The pros – and cons – of being vegan

Blogger Naomi Rose, aka the Gluttonous Vegan, weights up the pros and cons of being vegan. If you can't bear the thought of life without meat and dairy, read on, and try Naomi's vegan cupcakes recipe – you may be surprised...

The pros – and cons – of being vegan

There are a lot of cons to being a vegan. No longer can you sink your teeth into a bloody steak, have a hangover-beating bacon sandwich, or eat a mountain of Mac and cheese.

No four cheese pizzas or roast chicken dinners. No ice cream sundaes – the thing I miss most.

It’s difficult go out for dinner, and even if you find somewhere that’ll give you some falafel and hummus you can forget about having pudding.

When you tell someone you’re a vegan, 9 out of 10 times you get ‘the look’ and the same incredulous questions over and over like: “But how do you LIVE without cheese?!”

But there are a lot of pros.

Vegans have a significantly lower fat diet than non-vegans (unless all you eat is chips).

The environmental benefits are enormous; it takes a lot less land to produce vegetables than it does to rear cattle.

It’s cheaper. When your trolley is full of pulses, vegetables and fruits it usually works out as less expensive than meat and expensive dairy products.

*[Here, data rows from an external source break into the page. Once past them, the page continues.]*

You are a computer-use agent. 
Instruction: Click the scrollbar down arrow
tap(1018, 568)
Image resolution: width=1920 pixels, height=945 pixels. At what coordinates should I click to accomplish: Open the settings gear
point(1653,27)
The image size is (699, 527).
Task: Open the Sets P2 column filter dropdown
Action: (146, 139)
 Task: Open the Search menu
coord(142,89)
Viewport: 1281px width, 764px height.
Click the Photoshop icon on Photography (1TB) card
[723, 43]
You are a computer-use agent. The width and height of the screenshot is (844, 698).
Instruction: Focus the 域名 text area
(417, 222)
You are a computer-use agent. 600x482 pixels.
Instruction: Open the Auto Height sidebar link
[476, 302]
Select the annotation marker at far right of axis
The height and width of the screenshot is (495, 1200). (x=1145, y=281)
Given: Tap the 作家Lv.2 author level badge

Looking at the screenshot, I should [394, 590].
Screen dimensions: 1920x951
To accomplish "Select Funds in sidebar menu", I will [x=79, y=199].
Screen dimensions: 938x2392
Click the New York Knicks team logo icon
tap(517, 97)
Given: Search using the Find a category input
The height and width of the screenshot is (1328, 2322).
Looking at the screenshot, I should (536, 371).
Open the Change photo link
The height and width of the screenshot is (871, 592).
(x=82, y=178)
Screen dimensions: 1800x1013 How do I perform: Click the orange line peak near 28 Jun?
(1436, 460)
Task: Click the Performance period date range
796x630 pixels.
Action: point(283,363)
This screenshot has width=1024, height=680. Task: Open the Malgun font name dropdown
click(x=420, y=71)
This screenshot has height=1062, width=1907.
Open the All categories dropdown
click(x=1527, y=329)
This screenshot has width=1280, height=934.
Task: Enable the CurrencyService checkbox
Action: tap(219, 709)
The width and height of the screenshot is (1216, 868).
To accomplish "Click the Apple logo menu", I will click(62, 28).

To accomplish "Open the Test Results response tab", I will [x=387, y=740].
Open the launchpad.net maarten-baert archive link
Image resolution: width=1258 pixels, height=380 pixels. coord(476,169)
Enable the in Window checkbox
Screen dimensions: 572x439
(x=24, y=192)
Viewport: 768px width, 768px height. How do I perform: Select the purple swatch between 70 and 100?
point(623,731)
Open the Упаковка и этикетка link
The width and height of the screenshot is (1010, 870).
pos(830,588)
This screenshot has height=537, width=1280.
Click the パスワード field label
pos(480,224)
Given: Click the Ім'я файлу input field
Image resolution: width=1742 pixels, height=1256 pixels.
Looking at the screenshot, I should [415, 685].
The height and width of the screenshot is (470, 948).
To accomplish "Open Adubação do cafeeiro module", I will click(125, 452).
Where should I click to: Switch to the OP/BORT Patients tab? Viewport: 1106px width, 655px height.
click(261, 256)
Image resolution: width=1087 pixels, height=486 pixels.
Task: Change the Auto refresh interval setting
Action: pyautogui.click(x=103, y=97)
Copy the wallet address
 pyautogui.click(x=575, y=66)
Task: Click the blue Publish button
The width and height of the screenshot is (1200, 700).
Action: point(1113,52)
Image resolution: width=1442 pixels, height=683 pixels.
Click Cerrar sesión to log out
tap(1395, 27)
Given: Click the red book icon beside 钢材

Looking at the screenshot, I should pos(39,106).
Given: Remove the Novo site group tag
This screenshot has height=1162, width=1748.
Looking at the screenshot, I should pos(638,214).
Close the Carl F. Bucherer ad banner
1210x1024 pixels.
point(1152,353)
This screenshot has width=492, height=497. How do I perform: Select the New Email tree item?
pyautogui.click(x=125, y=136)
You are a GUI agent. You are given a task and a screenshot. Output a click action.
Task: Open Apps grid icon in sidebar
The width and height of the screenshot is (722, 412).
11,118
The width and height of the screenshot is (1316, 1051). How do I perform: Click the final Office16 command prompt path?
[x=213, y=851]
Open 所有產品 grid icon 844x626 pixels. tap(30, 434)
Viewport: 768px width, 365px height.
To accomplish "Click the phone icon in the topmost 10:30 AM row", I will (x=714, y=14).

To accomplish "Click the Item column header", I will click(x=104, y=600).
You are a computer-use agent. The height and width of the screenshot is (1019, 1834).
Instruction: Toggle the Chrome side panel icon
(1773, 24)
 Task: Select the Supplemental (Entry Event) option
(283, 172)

You’re forced to become more creative. Having to find a way to make a chocolate mousse pie with zero cream or eggs is a challenge but not impossible!

I went vegan due to a killer lactose intolerance but it’s definitely an added extra that nothing is being killed or mistreated so I can eat.

I spend the majority of my time baking and hoping to make the elusive desserts that are indistinguishable from ‘normal’ puddings. Key lime pie? Banoffee cupcakes? Brownies, tarts and six-layer cakes with edible glitter and peanut frosting? I’ve made them all, and they’ve all been devoured and enjoyed by non-vegans and vegans alike.

So here’s an easy recipe for my Pumpkiningeradamia cupcakes for you to try. The oil is the replacement for eggs, and vegan margarine is next to the butter in most supermarkets nowadays.

To read more about being a vegan, plus more vegan recipes, visit Naomi's blog or follow her on Twitter.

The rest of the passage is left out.